__Brief__.
Your answer must be the records below, printed exactly.

(Saved entries)
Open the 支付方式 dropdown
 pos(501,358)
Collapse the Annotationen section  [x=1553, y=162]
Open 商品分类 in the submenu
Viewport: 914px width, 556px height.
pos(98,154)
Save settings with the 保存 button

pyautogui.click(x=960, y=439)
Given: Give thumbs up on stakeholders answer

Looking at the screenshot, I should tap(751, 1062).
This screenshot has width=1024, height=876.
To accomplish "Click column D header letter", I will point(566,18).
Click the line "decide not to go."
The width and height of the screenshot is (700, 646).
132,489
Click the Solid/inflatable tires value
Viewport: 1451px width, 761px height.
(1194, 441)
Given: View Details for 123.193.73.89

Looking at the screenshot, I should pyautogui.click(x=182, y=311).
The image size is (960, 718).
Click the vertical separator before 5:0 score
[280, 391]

__Task response__.
Open the 支付方式 dropdown
 pos(501,358)
Collapse the Annotationen section  [x=1553, y=162]
Open 商品分类 in the submenu
Viewport: 914px width, 556px height.
pos(98,154)
Save settings with the 保存 button

pyautogui.click(x=960, y=439)
Given: Give thumbs up on stakeholders answer

Looking at the screenshot, I should tap(751, 1062).
This screenshot has width=1024, height=876.
To accomplish "Click column D header letter", I will point(566,18).
Click the line "decide not to go."
The width and height of the screenshot is (700, 646).
132,489
Click the Solid/inflatable tires value
Viewport: 1451px width, 761px height.
(1194, 441)
Given: View Details for 123.193.73.89

Looking at the screenshot, I should pyautogui.click(x=182, y=311).
The image size is (960, 718).
Click the vertical separator before 5:0 score
[280, 391]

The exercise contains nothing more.